Time to pick up the boys from school, I will try and write more soon.
Here's hoping...

Friday, April 9, 2010

It's been so long since I've written, which somehow always seems to manifest when I've the most to write about. The last year of my life have been the most.... whew, I don't even have to word- upheavaling? that I can recall in recent history. Just to summarize: A friend I was close with in high school died, I came to Ca for the memorial and suddenly found myself divorced and living in here again, with my entire life as I knew it evaporated- My life then moved onto working, single parenting, starting a relationship, finding out my dad has advanced stage melanoma, moving, having my significant other move 2/3 of the way across the country, having my niece come live with us, getting pneumonia and consequently losing my job selling fragrance as a result.... and poof! Now you're caught up. Kinda. Right.

I have been positively awful and keeping in contact over these past few months, and I wish I had it in me to send a handwritten thank you to so man people that deserve that and much more, but keeping my head above water seems to engulf most days at the moment.

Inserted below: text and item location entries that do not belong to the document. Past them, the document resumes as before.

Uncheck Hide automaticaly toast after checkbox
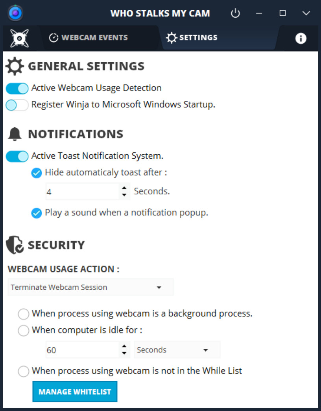Image resolution: width=321 pixels, height=411 pixels. [37, 173]
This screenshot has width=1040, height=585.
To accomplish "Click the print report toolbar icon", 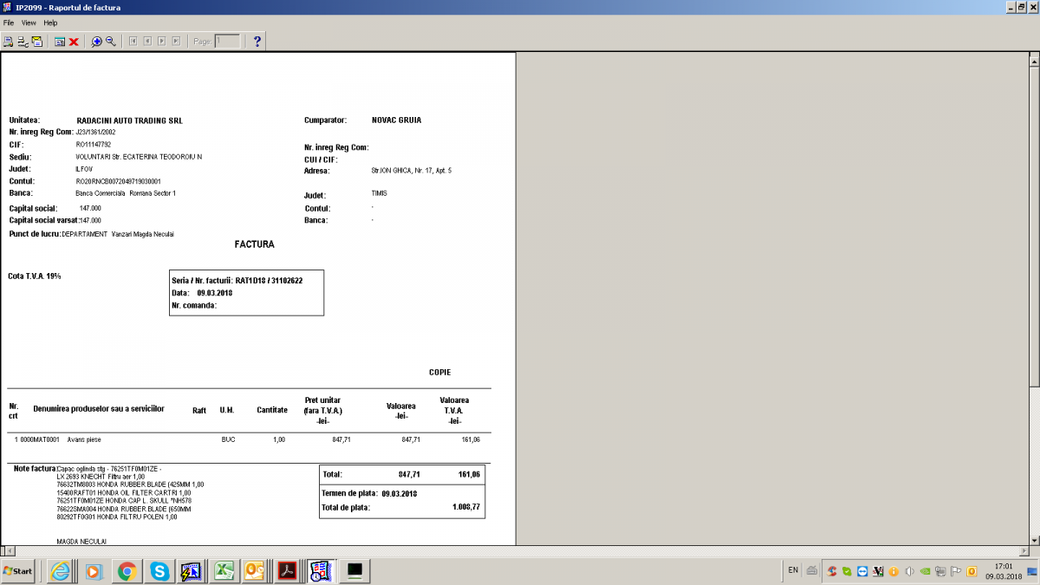I will (8, 41).
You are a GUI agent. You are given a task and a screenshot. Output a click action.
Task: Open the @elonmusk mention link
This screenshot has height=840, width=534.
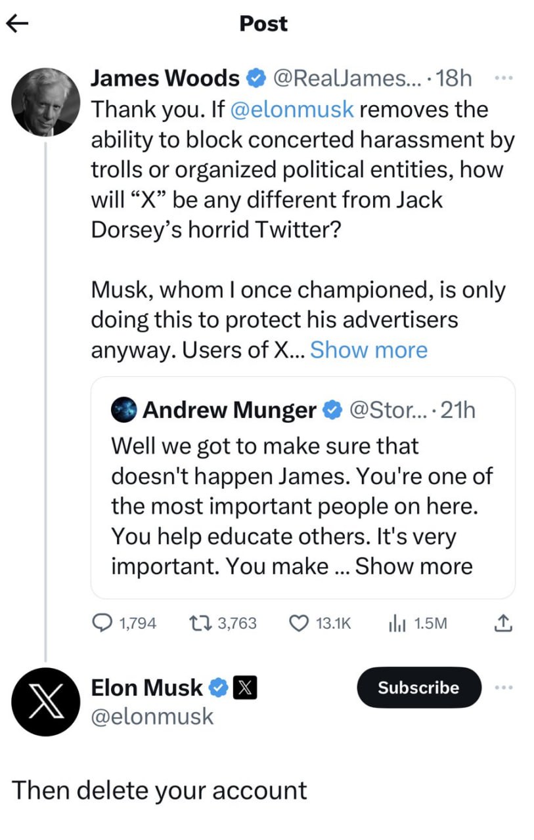click(x=291, y=109)
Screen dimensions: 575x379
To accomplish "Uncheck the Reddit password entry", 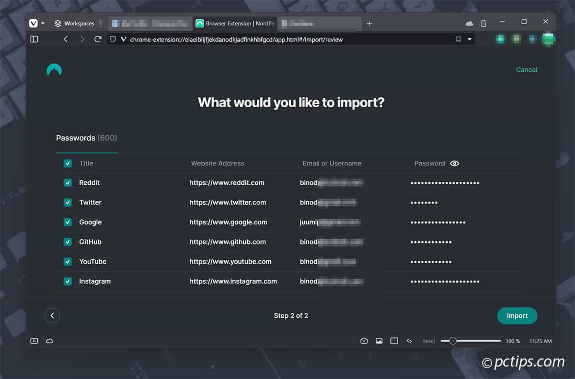I will click(68, 182).
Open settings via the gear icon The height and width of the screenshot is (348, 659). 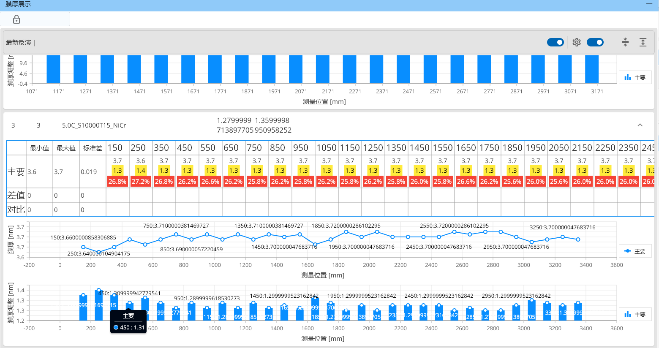[577, 42]
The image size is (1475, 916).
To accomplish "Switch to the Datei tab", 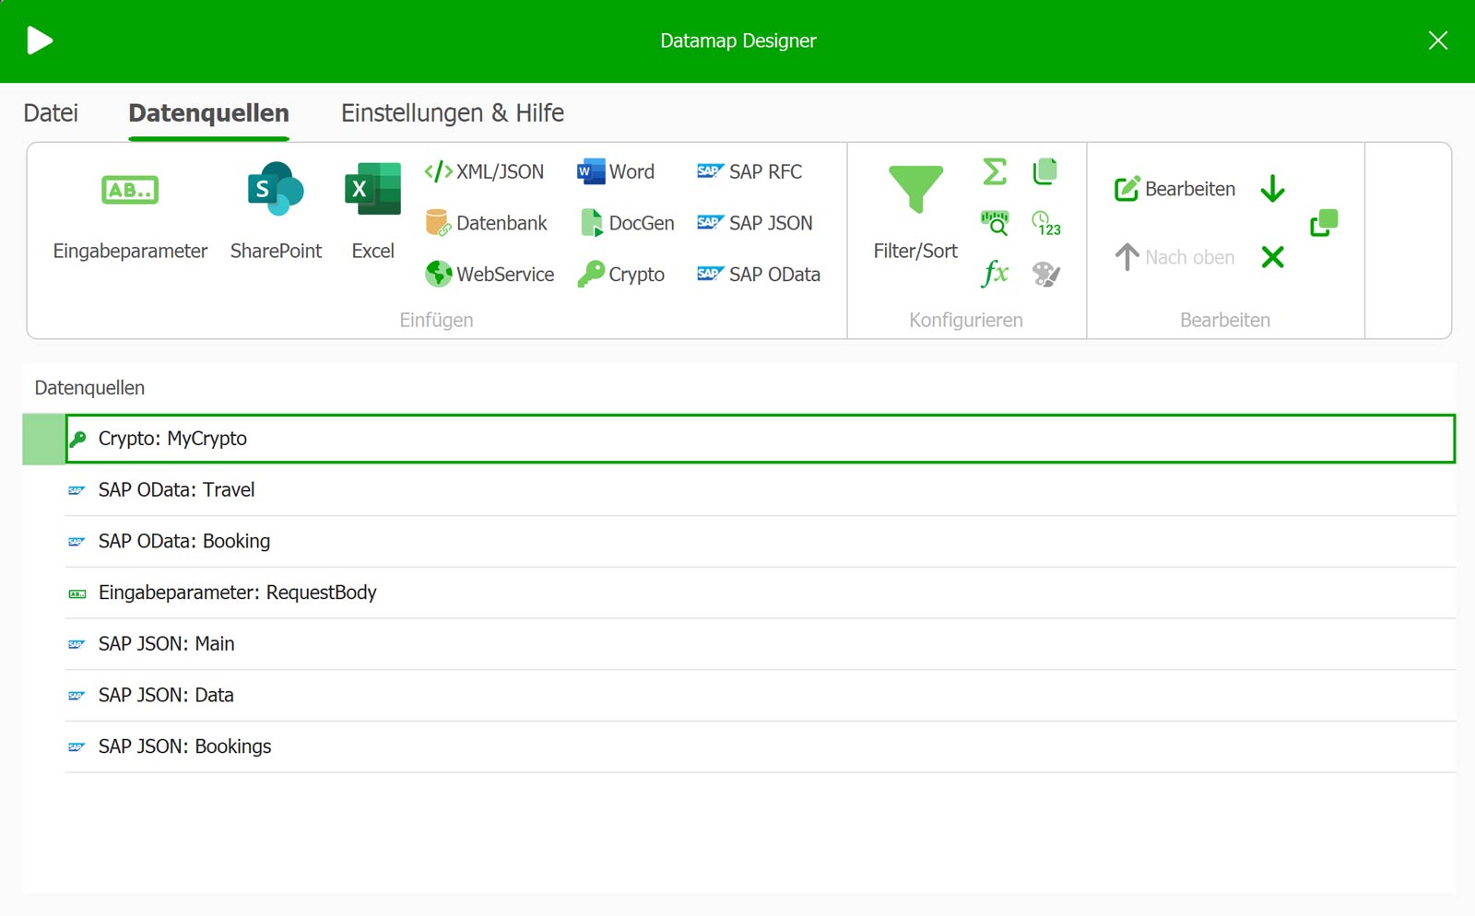I will [x=51, y=113].
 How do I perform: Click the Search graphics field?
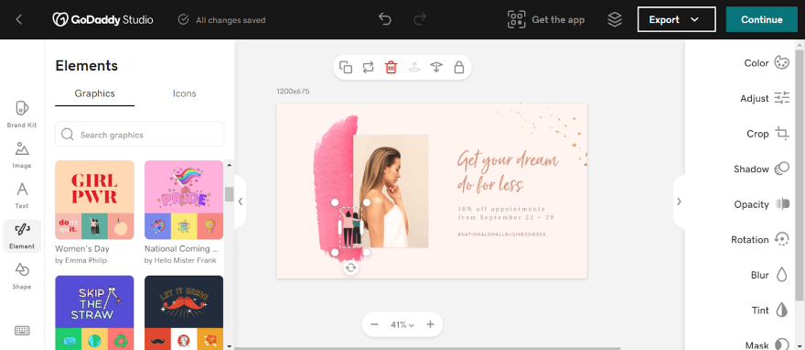tap(140, 135)
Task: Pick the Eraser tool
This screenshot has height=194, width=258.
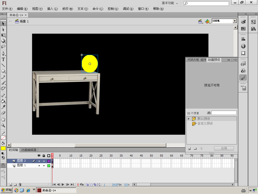Action: tap(3, 113)
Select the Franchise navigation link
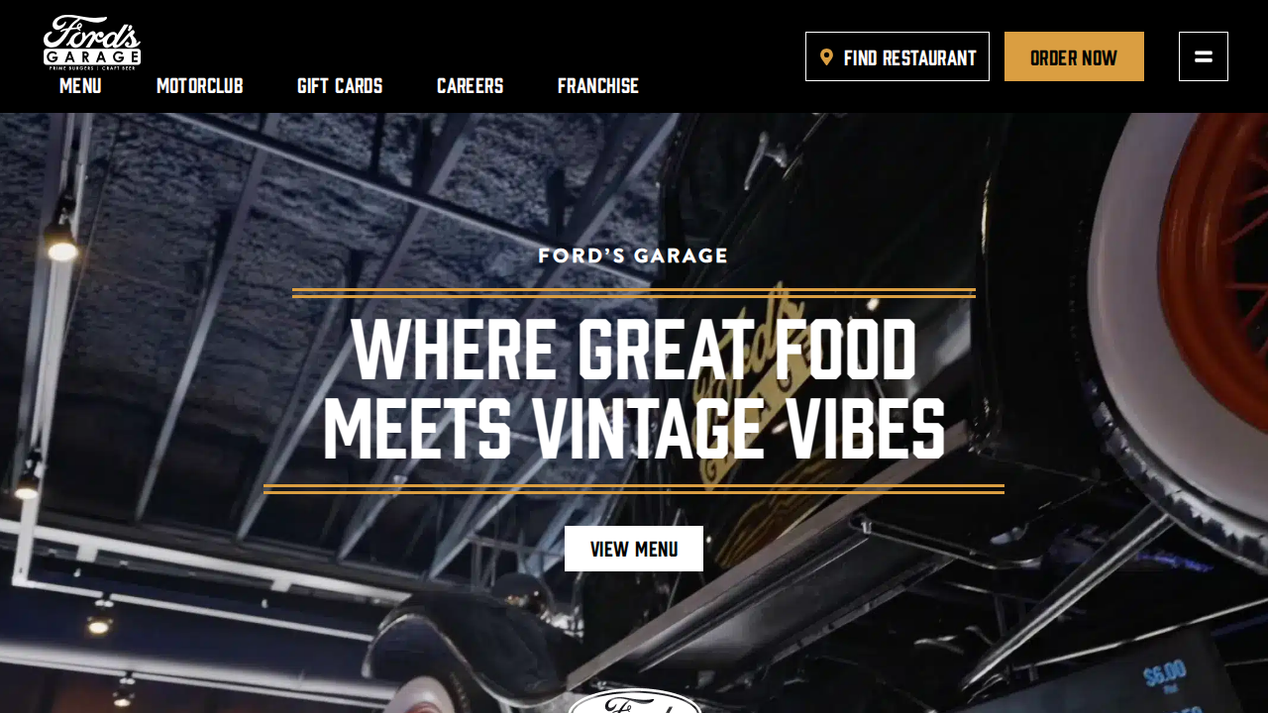 (x=598, y=86)
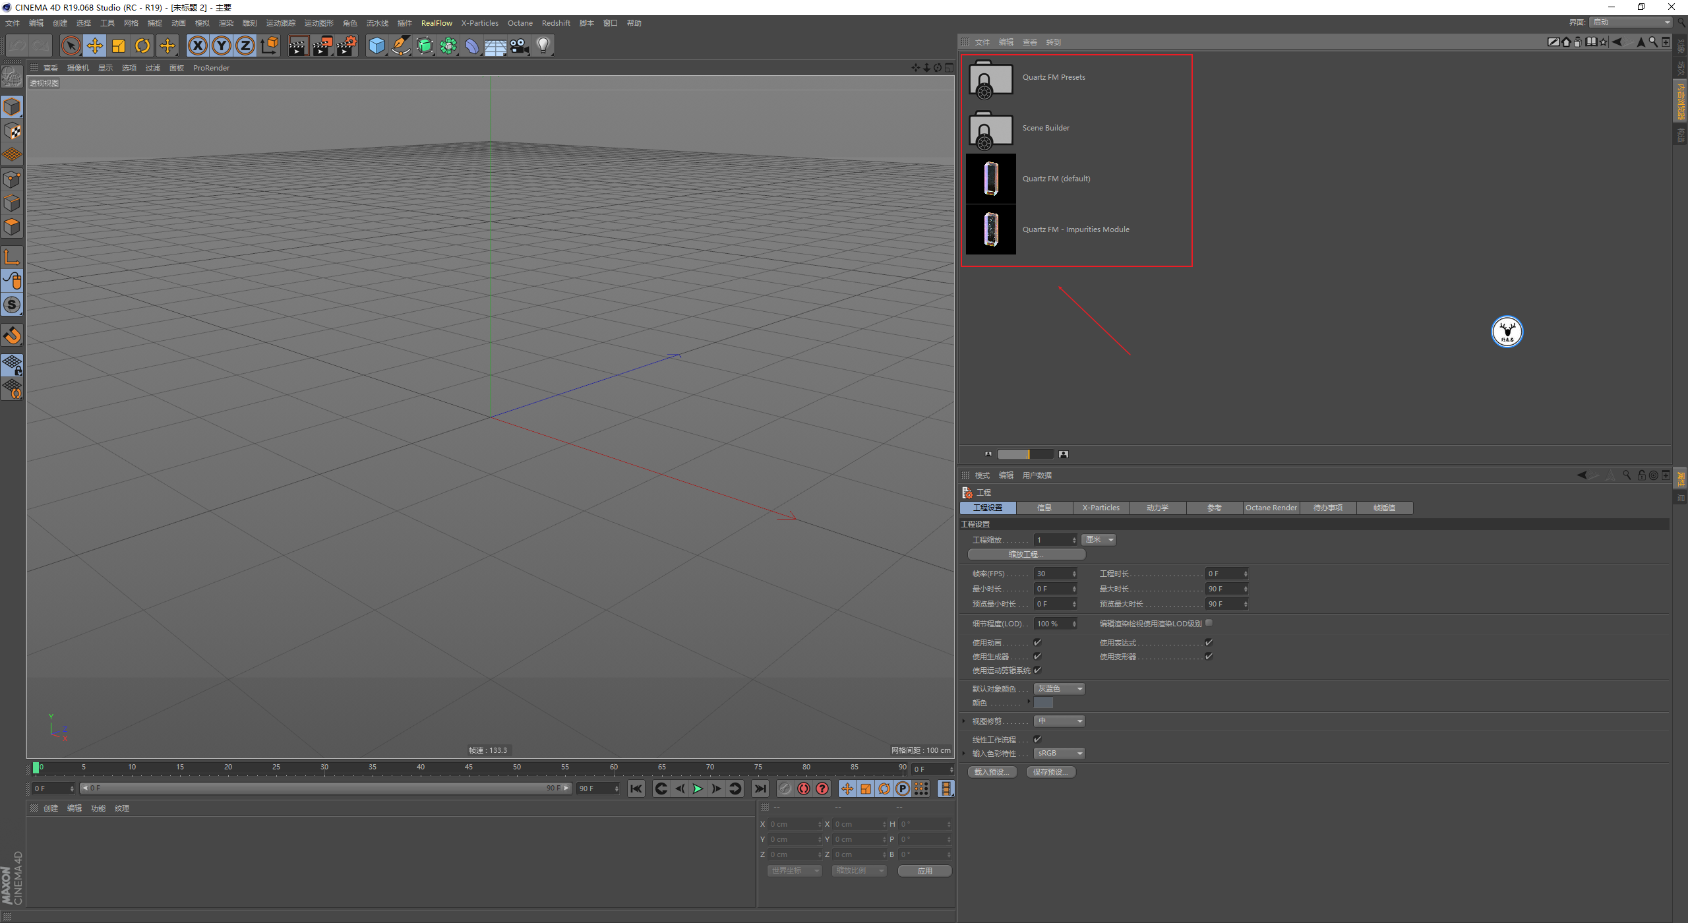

Not to say we're not happy or healthy and doing well, despite the backstory. The kids are excellent- Aiden LOVES school and really enjoys his friends and learning. Tobin has 9th grade reading and math levels and is a tad less enthused with 2nd grade, but still finds things to put his creative and scientific mind into with projects and the books he continues to devour. Of course, Annika is the cutest little thing ever. She is a handful and a half, but she's so damn cute doing it! My dad has finished his chemo and radiation for now and retains an excellent mental and spiritual outlook- we are still waiting for the final scans to tell us about some possible trouble spots, but for now, we wait and take things one day at a time. I will see if I can fanagle a link to some recent pictures of them here, and see if I can somehow coax myself into writing more often. 

So there's an ubermini nutshell of an update, we'll see if I can elaborate more in the future. Feel free to check back, comment, say hello.